Update Roland Bergers Ratingagentur

Wie in einem meiner letzten Beiträge versprochen, hier das Update zu der Initiative Europäische Ratingagentur von Roland Berger et al.

Nochmal zur Erinnerung – in einer Pressemitteilung hat die Strategieberatung Roland Berger bekannt gegeben, dass sie sich in „Sondierungsgesprächen“ befänden, „mit dem Ziel, eine europäische Ratingagentur in Frankfurt am Main zu gründen, zu etablieren und zu entwickeln.“

Neben Roland Berger seien beteiligt: das Land Hessen, die Deutsche Börse und Frankfurt Main Finance. Die Mitteilung endet mit folgender Aufforderung: „Roland Berger lädt daher Unternehmen und Institutionen aus ganz Europa ein, sich an der aktuellen Diskussion zu beteiligen und dazu beizutragen, die Initiative auf den Weg zu bringen.“
Dies nahm ich zum Anlass, sowohl dem in der PM genannten Seniorpartner von Roland Berger als auch der Hessischen Landesregierung vor mehr als einer Woche eine Mail zu senden.

Eine Antwort von Roland Berger steht noch immer aus….

Über den Weg der Landesregierung habe ich nun von Frankfurt Main Finance eine Antwort erhalten:
das Angebot zur Mitarbeit beziehe sich zum Einen auf Finanzmarktakteure zur Umsetzung des Finanzierungsmodells und – wenig überraschend – zum Anderen auf die Aufbringung des Stiftungskapitals.

Es hat mich ohnehin überrascht, dass eine Strategieberatung die Öffentlichkeit auffordert, sich an einem ihrer Beratungsprojekte zu beteiligen. Das sollte ja deren Kernkompetenz sein. Ich hätte sie trotzdem gern unterstützt – die so geplante Ratingagentur nicht umzusetzen. Und sorry, ich werde mich nicht am Stiftungskapital beteiligen.

Sehen wir uns doch die Initiative und die Beteiligten nochmal an:
Roland Berger:
will gut bezahlt ein von ihnen entwickeltes Modell umsetzen. Dagegen ist nichts einzuwenden, abgesehen von meiner subjektiven Auffassung, dass eine zusätzliche Europäische Agentur der falsche Weg ist. Wenn dann noch als Ziele Erhöhung des Wettbewerbs (mit EINER zusätzlichen?) und Transparenz (Ansatz bleibt offen) genannt werden, fühle ich mich in meiner Kritik bestätigt. Und das Stiftungsmodell: verschiedene Quellen haben mir gegenüber verschiedene Angaben gemacht, in welcher Höhe Kapital für eine solche Neugründung benötigt wird. Die Zahlen reichen von niedrigen zweistelligen bis hin zu hohen dreistelligen Millionenbeträgen. Die Tagesschau berichtet, dass Berger mit 300 bis 500 Mio Euro rechnet – viel Erfolg beim Einsammeln. Und Berger wird die Agentur wohl nicht betreiben wollen – ihr Beitrag wird die Beratung sein. Bezahlt.

________________

(KURZE AUFGABE A):
Zähle alle Beteiligten auf, die laut dem Seitentext an der Initiative für eine europäische Ratingagentur mitwirken.

(AUSZÜGE AUS DATENSÄTZEN):
________________

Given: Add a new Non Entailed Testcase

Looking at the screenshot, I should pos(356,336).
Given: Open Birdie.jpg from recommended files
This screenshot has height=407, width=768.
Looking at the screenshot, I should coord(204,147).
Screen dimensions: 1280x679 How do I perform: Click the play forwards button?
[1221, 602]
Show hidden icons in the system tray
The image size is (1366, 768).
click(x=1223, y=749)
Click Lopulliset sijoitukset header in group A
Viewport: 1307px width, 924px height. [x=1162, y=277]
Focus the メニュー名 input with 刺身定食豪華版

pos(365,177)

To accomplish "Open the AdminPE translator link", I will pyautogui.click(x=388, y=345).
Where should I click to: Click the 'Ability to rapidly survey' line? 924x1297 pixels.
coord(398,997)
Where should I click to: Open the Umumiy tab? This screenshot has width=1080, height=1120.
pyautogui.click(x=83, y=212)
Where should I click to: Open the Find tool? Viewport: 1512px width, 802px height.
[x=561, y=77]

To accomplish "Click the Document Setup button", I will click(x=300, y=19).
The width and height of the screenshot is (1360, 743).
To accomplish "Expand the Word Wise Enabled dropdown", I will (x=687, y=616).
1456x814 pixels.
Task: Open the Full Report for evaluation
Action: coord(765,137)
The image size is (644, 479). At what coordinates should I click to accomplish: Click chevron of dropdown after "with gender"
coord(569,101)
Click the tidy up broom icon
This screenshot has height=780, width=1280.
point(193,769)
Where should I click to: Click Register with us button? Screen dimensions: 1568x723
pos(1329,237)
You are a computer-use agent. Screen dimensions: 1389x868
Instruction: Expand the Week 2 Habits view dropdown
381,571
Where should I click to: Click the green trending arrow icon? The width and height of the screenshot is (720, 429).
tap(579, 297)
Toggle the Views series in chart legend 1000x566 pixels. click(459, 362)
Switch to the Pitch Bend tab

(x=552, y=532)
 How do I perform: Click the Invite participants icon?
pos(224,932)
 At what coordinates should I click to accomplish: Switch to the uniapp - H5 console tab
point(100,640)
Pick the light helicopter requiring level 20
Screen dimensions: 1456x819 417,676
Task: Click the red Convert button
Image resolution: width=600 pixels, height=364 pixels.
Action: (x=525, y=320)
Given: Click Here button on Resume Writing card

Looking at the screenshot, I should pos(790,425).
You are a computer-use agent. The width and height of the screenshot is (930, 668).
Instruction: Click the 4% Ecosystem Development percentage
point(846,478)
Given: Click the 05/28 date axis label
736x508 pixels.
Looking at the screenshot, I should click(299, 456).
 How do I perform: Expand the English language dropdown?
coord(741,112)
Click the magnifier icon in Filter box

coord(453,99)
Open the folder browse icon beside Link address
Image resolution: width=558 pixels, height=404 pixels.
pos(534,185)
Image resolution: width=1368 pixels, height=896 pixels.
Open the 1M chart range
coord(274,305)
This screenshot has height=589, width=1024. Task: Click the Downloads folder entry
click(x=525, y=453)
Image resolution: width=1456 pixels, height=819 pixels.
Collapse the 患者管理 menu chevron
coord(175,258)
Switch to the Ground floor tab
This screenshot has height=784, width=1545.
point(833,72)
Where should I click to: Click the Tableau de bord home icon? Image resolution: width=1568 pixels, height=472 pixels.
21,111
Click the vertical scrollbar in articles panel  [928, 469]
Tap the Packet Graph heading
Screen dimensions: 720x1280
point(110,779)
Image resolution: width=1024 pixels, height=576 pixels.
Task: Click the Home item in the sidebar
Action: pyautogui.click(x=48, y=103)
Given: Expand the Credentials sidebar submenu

________________

(KURZE AUFGABE B):
Aktualisiere in den Datensätzen die Zeilen vom Anfang bis einschließlich der Zeile mit „Looking at the screenshot, I should coord(204,147).“: Ersetze darin „recommended files“ durch „recent files“ und lass alles andere unverändert.

(RICHTIGE ANTWORT A):
Roland Berger, das Land Hessen, die Deutsche Börse und Frankfurt Main Finance

(RICHTIGE ANTWORT B):
Given: Add a new Non Entailed Testcase

Looking at the screenshot, I should pos(356,336).
Given: Open Birdie.jpg from recent files
This screenshot has height=407, width=768.
Looking at the screenshot, I should coord(204,147).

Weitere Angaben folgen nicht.